01 AOÛT 2020 NEWS
ONLINE COURSES / COURS A DISTANCE
AUTUMN TERM : OCTOBER 2020
ISRAEL – Kfar Kama - Remains of a 6th century church compound — possibly a monastery — were uncovered during an Israel Antiquities Authority salvage excavation in the Galilee town of Kfar Kama. The location, adjacent to Mount Tabor, is sacred to Christians, who since the early Byzantine era have identified the area as the site of the New Testament account of the transfiguration of Jesus. Based on the excavation’s findings, the IAA researchers and Prof. Moti Aviam of the Kinneret Academic College believe the church compound was likely a monastery that was built on the outskirts of the ancient village. Another 6th century church, dedicated to the female St. Thecla, was previously excavated in Kfar Kama in the 1960s. While a saint’s reliquary was also discovered during the current dig, archaeologists have yet to uncover which saint’s bones were once stored in the small stone box. Likewise, no inscriptions or coins were found at the site to aid in dating and identification. Upon further investigation, the archaeologists headed by Nurit Feig discovered that the church had three apses — similarly to approximately half the churches of the area, said Aviam — and that the compound included a large courtyard, a narthex or antechamber foyer, and a central hall. According to the IAA press release, there are additional, as yet unexcavated rooms at the site that were identified during a ground-penetrating radar survey that was conducted by the IAA’s Dr. Shani Libbi. During excavations of the church remains, the archaeologists unearthed pieces of colorful floor mosaics depicting geometric shapes, and blue, black, and red floral patterns. Based on the pottery typography, this church was built in the 6th century and abandoned in the 7th. Aviam said the building boom of Galilee churches was in the 6th century, but there are a few earlier examples, such as a Nazareth chapel dating to the 4th century and a few others dating to the late 4th and beginning of the 5th century.
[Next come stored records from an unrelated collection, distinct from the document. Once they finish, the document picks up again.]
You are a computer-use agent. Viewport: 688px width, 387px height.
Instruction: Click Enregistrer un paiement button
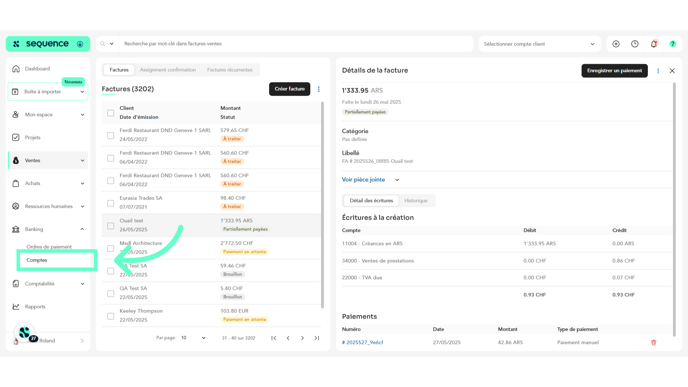[614, 71]
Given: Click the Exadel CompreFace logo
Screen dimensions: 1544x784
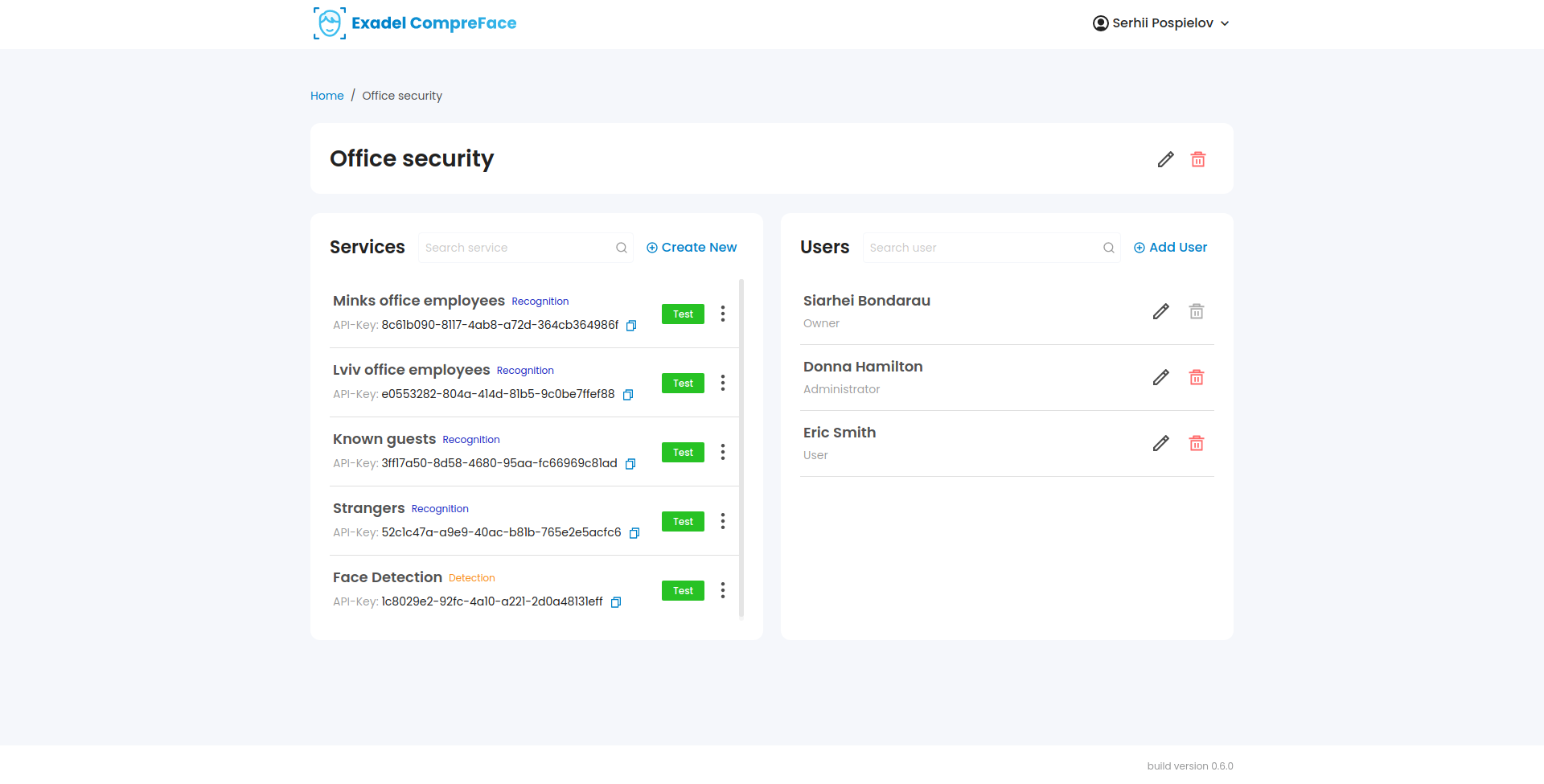Looking at the screenshot, I should pyautogui.click(x=415, y=23).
ROYAUME UNI – Burscough - The site of a first-century A.D. Roman fort in northwestern England has received official recognition from Historic England, a government body dedicated to historic preservation. Aerial photos and both geophysical and lidar surveys have revealed clear traces of earthworks at the site, as well as a gateway with double gate towers and traces of a Roman-era road approaching the fort from the south and east. Excavations lead by archaeologist Stephen Baldwin of The Fort in the Wood Project have also revealed a large stone building within the fort that researchers believe is a Roman granary. Historic England’s recognition means that it is now a criminal offense to damage the site.
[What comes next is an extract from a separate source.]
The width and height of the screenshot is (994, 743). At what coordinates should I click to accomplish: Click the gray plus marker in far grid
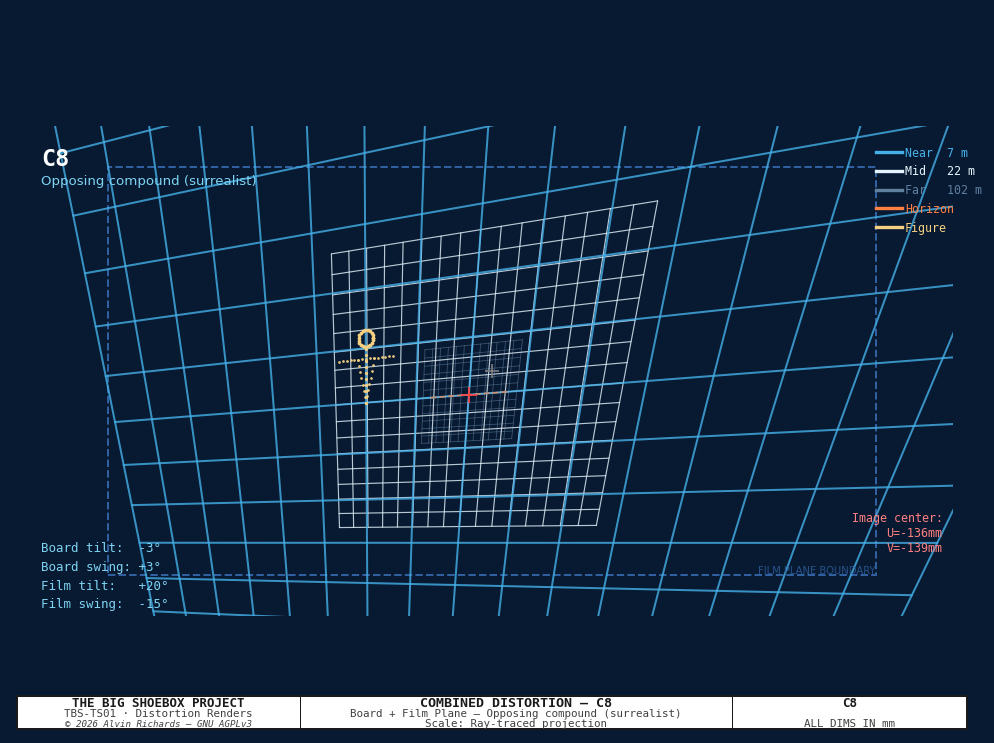[491, 372]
ISRAEL – Arsuf - On September 7, 1191, Christian forces led by Richard I of England, celebrated as "The Lionheart," defeated the troops of An-Nasir Salah ad-Din Yusuf ibn Ayyub, better known as Saladin, in the Battle of Arsuf. While the confrontation represents one of the most famous events of the Third Crusade, the memory of its exact location had been long lost. Or so it seemed until Israeli archaeologist Dr. Rafael Lewis, using a combination of historical records, archaeological sources and innovative techniques, managed to pinpoint a specific area between Herzliyya, Kibbutz Shefayim and the villages of Rishpon, Kfar Shmaryahu, modern Arsuf and Arsuf-Kedem, as he explained in a recent paper in the Monographic Series published by the Tel Aviv University Sonia and Marco Nadler Institute of Archaeology. Lewis conducted an archaeological survey on a very limited portion of the area using a metal detector. The process uncovered several artifacts in the shallow ground compatible with the material culture from the period of the Crusades, including two arrowheads and a horseshoe dating back to the end of the 12th or beginning of 13th century.
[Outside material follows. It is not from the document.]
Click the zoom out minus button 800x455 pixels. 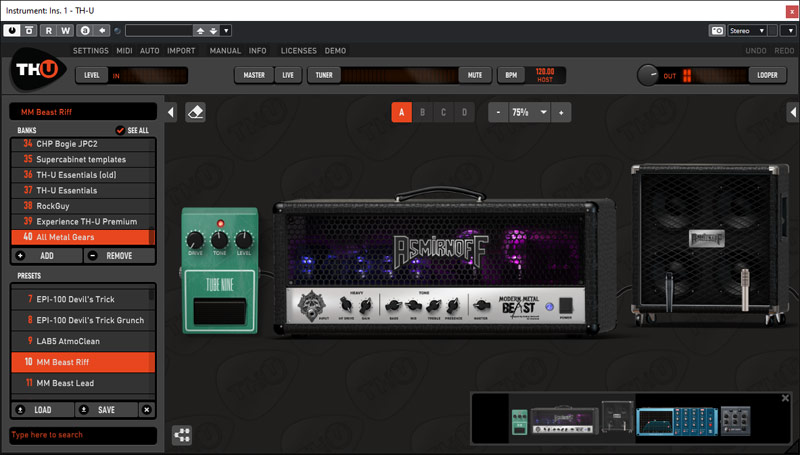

POLOGNE – Olsztyn - The castle built in Olsztyn (near Częstochowa) in the 14th century was one of the biggest buildings of its type located in that area. The fortress is situated on different altitudes of a large hill. In the area of the lower castle there is a large cave, where the archaeologists are currently conducting excavations. The findings from previous years show that it served not only as a castle pantry, but also, in prehistoric times, as a shelter for Neandertals, whose stone tools were discovered on site. "We performed a series of endoscopic drillings and soundings and detected the presence of rock voids with specimens of endemic insects at a depth of over 7 metres under the bottom of the cave", said the geologist Andrzej Tyc from the Institute of Earth Sciences of the University of Silesia. It turned out that what researchers had previously believed to be the bottom of the cave was in fact hardened sediments full of huge crevices beneath.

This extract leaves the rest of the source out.